_Exercícios propostos_
A. Conforme o texto sobre a morte digna, em que consiste a distanásia?
B. Retome o texto sobre a morte digna e dê-lhe prosseguimento a partir da última frase apresentada.

_Texto apresentado_
Ao concluir que a morte é uma fatalidade, e não uma escolha, fica difícil sustentar o direito de morrer, mas, a medicina tem a arte de definir qual será o passo a ser dado, as decisões a serem tomadas e diagnósticos que deverão ser revelados, no intuito de salvá-la a qualquer custo, em razão dessas escolhas poderão trazer mais dores e sofrimento para aqueles que perderam o direito civil de postular suas vontades.
A ideia de dignidade como autonomia é o poder de escolha, tanto por parte do paciente como de sua família ou responsáveis, tanto a eutanásia, ortotanásia, distanásia ou suicídio assistido deveriam ser escolhas e não lutas dentro de um processo jurídico.
Contudo, a medicina e a tecnologia contemporâneas são capazes de transformar o processo de morrer em uma jornada mais longa e sofrida do que o necessário, em uma luta contra a natureza e o ciclo natural da vida. Nessa hora, o indivíduo deve poder exercer sua autonomia para que a morte chegue na hora certa, sem sofrimentos inúteis e degradantes. Toda pessoa tem direito a uma morte digna.
No contexto da morte com intervenção, alguns conceitos devem ser bem demarcados. Eutanásia consiste no comportamento ativo e intencional de abreviação da vida de um doente terminal, adotado pelo profissional de saúde, com finalidade benevolente.
Ortotanásia identifica a morte no tempo certo, de acordo com as leis da natureza, sem o emprego de meios extraordinários ou desproporcionais de prolongamento da vida. Elementos essenciais associados à ortotanásia são a limitação consentida de tratamento e os cuidados paliativos.
Distanásia é o retardamento máximo da morte, inclusive com o emprego de meios extraordinários e desproporcionais.
Suicídio assistido é a retirada da própria vida com auxílio de terceiro.
A dignidade da pessoa humana, na sua expressão mais essencial, significa que todo indivíduo pode pôr um fim em si mesmo. Não deve, por essa razão, servir de instrumento à satisfação dos interesses de outros indivíduos ou à realização de metas coletivas.

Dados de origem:

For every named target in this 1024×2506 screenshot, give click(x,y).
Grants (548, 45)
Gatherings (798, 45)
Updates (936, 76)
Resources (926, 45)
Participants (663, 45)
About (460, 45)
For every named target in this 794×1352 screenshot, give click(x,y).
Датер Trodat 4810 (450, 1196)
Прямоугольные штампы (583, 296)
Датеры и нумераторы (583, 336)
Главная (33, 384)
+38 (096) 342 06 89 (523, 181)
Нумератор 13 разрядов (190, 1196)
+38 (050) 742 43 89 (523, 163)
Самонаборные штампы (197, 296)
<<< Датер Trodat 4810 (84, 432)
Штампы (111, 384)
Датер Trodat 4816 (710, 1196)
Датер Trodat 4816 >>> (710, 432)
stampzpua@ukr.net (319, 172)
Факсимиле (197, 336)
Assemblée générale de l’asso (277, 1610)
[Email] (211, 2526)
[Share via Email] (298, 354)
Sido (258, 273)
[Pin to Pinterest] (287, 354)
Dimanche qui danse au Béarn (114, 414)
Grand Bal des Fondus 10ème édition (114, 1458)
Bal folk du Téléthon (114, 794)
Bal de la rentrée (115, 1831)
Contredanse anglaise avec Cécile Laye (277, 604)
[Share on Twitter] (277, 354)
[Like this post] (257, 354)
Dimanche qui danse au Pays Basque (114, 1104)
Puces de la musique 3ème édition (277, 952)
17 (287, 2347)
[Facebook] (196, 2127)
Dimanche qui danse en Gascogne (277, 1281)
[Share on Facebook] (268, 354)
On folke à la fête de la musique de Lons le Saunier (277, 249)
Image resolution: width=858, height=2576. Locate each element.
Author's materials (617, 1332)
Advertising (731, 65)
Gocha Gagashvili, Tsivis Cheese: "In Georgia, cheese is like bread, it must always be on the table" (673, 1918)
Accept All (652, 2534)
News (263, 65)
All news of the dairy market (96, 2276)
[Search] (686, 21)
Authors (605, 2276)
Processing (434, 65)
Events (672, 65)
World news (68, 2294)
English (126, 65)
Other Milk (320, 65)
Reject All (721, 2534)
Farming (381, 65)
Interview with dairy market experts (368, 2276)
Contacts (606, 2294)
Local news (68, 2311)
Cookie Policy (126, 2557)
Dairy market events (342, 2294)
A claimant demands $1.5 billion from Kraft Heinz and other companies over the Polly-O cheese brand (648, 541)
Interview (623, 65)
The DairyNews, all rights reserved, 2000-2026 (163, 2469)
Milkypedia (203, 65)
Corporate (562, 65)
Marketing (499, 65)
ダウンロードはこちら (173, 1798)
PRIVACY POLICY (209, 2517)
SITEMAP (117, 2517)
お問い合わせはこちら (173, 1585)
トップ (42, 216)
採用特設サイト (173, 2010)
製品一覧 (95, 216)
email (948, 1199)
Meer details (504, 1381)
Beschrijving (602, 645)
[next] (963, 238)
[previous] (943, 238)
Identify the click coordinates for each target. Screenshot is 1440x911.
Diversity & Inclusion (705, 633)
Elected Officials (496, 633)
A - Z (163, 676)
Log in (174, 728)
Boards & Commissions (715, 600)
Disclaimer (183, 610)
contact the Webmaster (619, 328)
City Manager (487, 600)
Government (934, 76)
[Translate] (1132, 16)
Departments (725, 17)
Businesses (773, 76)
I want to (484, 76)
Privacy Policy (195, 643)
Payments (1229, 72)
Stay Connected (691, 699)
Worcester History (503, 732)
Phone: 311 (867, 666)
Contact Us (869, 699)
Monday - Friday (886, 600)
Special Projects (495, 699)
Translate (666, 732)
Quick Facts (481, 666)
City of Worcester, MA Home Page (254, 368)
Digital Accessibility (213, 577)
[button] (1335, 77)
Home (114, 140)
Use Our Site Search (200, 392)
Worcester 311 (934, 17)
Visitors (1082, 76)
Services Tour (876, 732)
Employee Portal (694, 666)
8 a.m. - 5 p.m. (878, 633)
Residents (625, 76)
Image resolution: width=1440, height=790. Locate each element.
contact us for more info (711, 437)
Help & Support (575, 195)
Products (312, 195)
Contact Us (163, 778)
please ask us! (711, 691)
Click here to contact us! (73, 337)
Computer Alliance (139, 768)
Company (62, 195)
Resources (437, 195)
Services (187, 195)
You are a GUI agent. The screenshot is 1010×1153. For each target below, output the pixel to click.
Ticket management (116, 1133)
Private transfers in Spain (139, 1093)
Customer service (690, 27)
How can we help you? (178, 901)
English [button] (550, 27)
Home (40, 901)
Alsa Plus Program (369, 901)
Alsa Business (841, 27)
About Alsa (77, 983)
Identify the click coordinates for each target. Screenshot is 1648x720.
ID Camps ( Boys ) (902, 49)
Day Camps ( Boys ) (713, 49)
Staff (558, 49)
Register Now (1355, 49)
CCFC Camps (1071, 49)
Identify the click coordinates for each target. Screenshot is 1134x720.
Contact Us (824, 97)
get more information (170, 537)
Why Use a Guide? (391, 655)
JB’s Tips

_Respostas_
A. É o retardamento máximo da morte, inclusive com o emprego de meios extraordinários e desproporcionais.

B.
A dignidade é fundamento e justificação dos direitos fundamentais, que devem conviver entre si e harmonizar-se com valores compartilhados pela sociedade. Ela pode se apresentar como uma condição interna ao indivíduo dignidade como autonomia, ou como produto de uma atuação externa a ele dignidade como heteronomia.
A concepção da dignidade como autonomia valoriza o indivíduo, sua liberdade e seus direitos fundamentais. A dignidade como heteronomia, por sua vez, funciona como uma limitação à liberdade individual, pela imposição de valores sociais e pelo cerceamento de condutas próprias que possam comprometer a dignidade do indivíduo.
No sistema constitucional brasileiro, embora haja lugar para expressões heterônomas da dignidade, ela se manifesta predominantemente sob a forma de autonomia individual.
No contexto da morte com intervenção, deve prevalecer a ideia de dignidade como autonomia. Além do fundamento constitucional, que dá mais valor à liberdade individual do que às metas coletivas, ela se apoia, também, em um fundamento filosófico mais elevado: o reconhecimento do indivíduo como um ser moral, capaz de fazer escolhas e assumir responsabilidades por elas.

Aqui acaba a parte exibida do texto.